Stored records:
**********

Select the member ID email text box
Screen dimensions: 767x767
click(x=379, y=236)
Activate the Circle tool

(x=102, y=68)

**********

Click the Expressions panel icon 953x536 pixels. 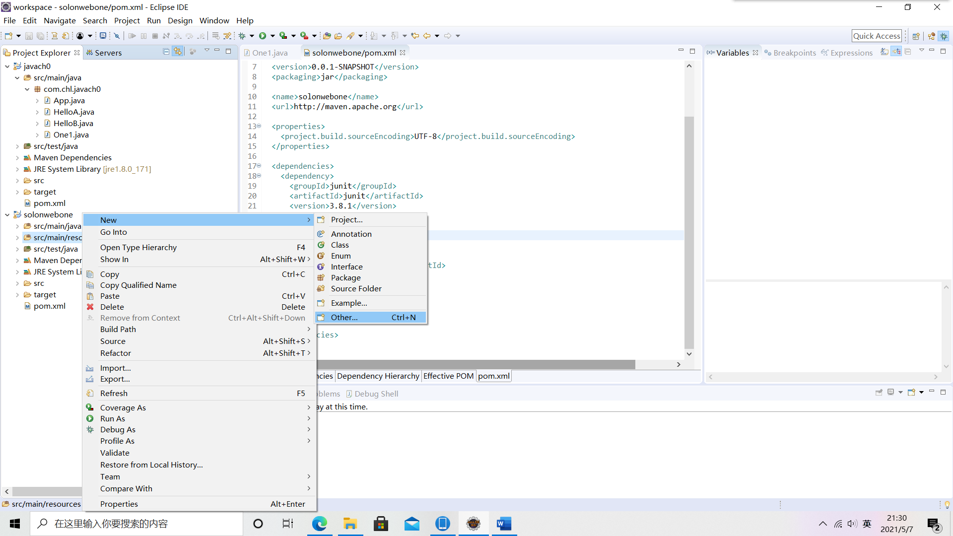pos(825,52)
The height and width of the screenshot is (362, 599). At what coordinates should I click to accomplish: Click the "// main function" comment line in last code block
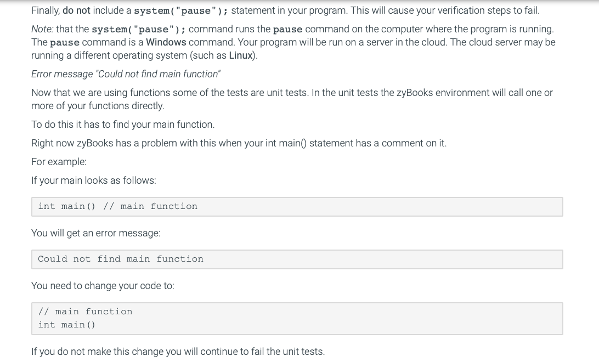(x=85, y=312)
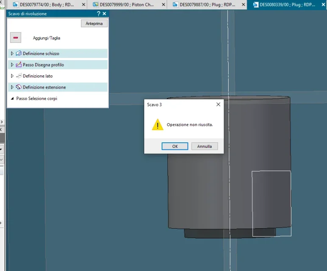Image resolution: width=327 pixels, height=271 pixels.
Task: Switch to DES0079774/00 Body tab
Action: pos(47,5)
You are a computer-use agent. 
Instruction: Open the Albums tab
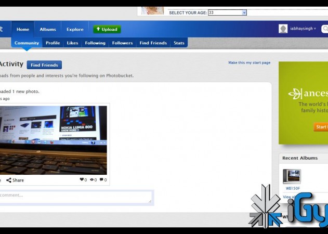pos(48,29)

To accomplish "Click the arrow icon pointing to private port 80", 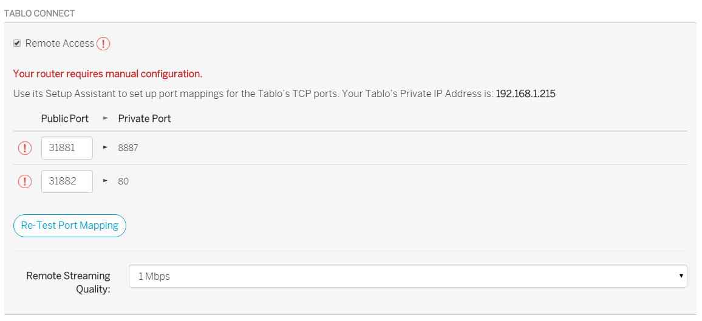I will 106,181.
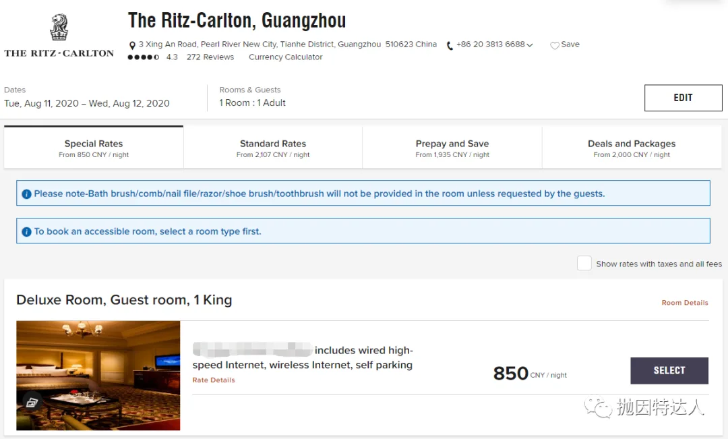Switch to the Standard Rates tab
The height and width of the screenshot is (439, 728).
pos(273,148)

**********

• **Task requirements**
Working from the data above, repeat exactly, and only, the lines that begin at the line containing "The height and width of the screenshot is (362, 599)." and stop after the line containing "You are a computer-use agent."; pictures are not copied.

• **Your solution**
The height and width of the screenshot is (362, 599). At what coordinates should I click to accomplish: Click the "// main function" comment line in last code block
(x=85, y=312)
Image resolution: width=327 pixels, height=271 pixels.
Task: Switch to DES0079774/00 Body tab
Action: pos(47,5)
You are a computer-use agent. 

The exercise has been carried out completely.